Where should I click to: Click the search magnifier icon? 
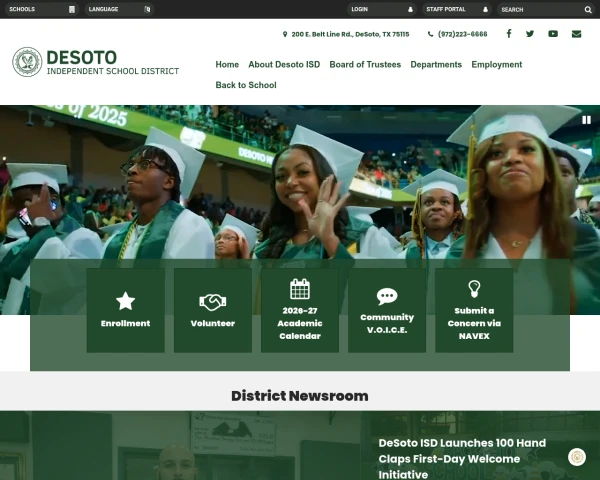[x=588, y=10]
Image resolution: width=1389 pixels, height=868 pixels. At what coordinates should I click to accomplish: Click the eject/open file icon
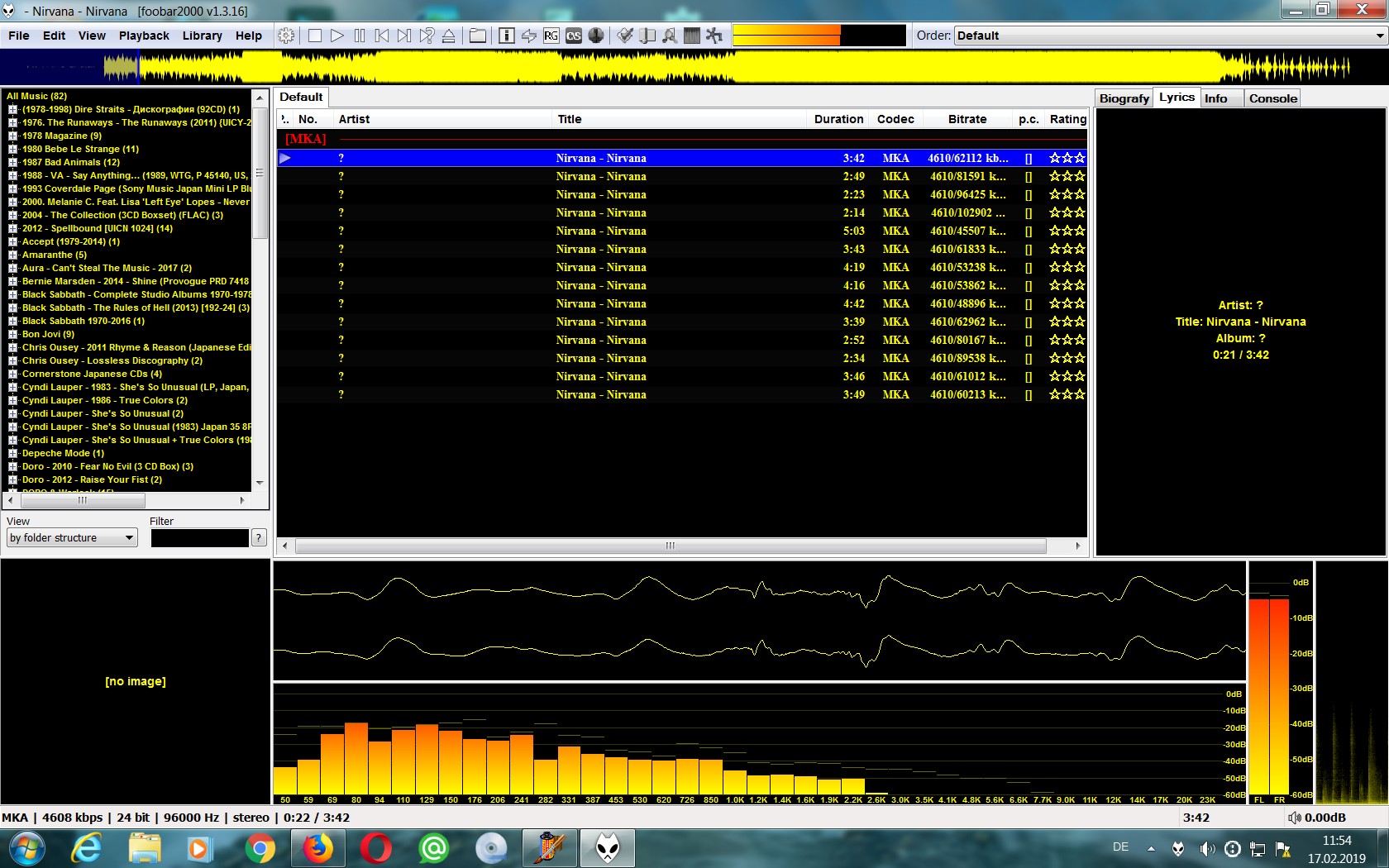448,36
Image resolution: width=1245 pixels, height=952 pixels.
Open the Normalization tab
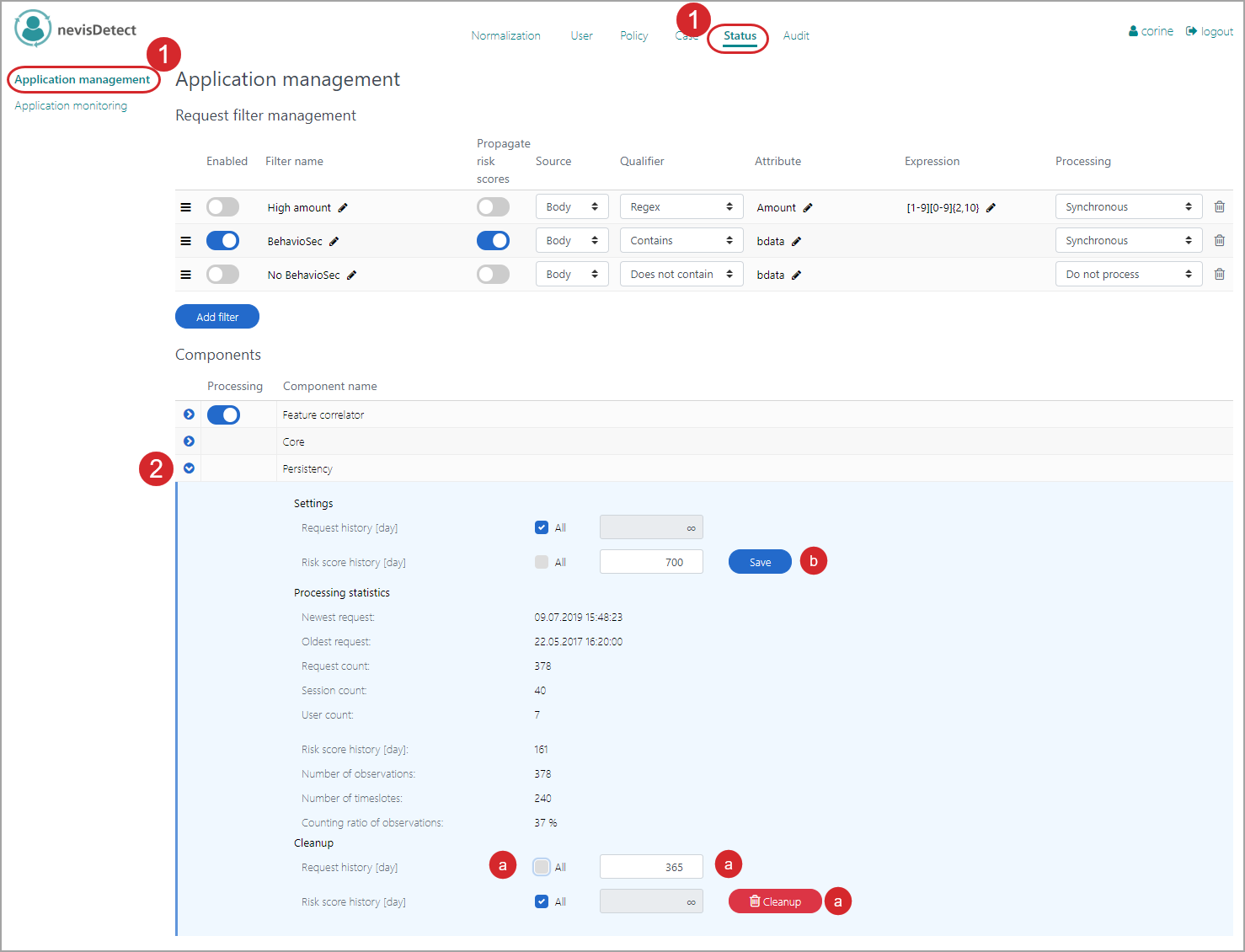point(505,35)
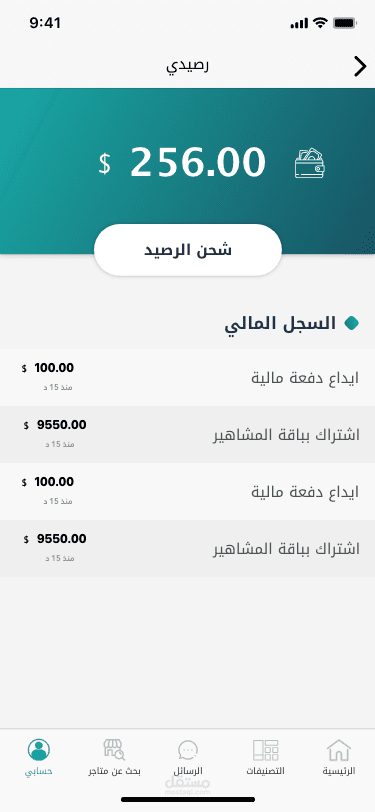The height and width of the screenshot is (812, 375).
Task: Tap the رصيدي page title
Action: 188,67
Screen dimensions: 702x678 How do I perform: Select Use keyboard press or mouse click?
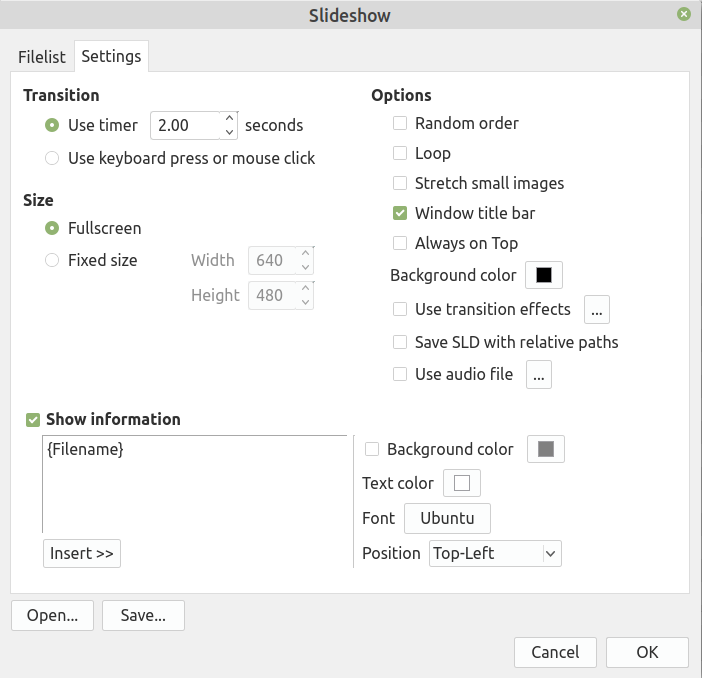[x=52, y=158]

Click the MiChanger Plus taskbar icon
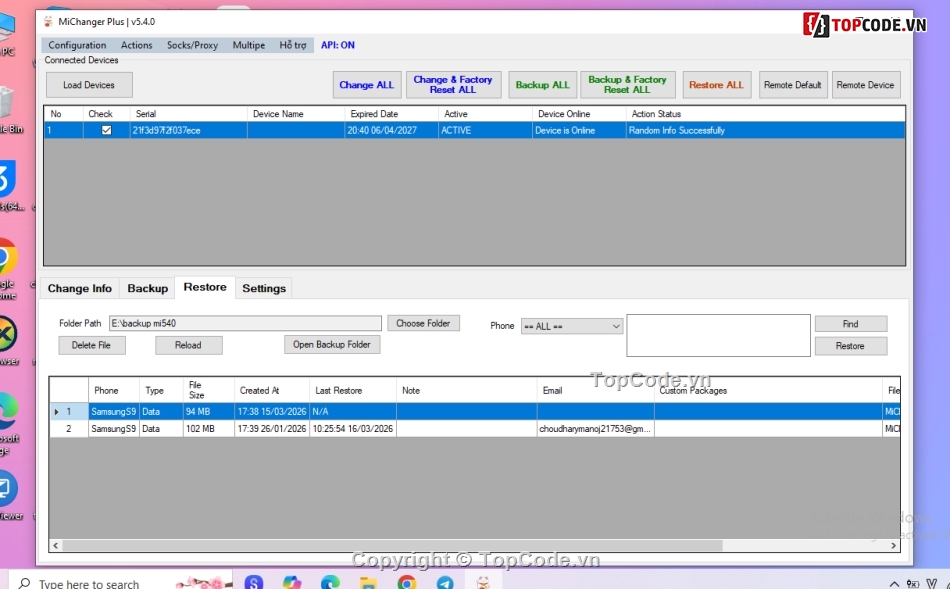point(483,582)
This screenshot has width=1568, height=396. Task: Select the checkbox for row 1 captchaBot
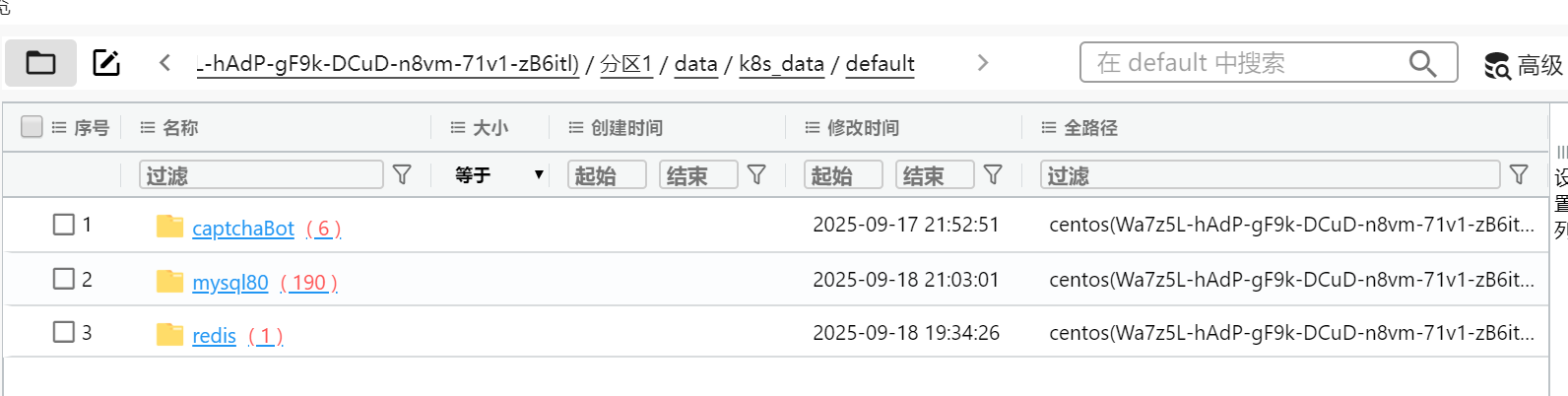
====
▸ Try it
From the line that contains "Open the Normalization tab" through the last line of the listing, copy each line exactly; both end lines stay in, and pictures stay out.

▸ Response
Open the Normalization tab
point(505,35)
The height and width of the screenshot is (812, 375).
Task: Tap the رصيدي page title
Action: 188,67
Screen dimensions: 702x678 How do I perform: Select Use keyboard press or mouse click?
[x=52, y=158]

Click the MiChanger Plus taskbar icon
point(483,582)
This screenshot has width=1568, height=396. Task: Select the checkbox for row 1 captchaBot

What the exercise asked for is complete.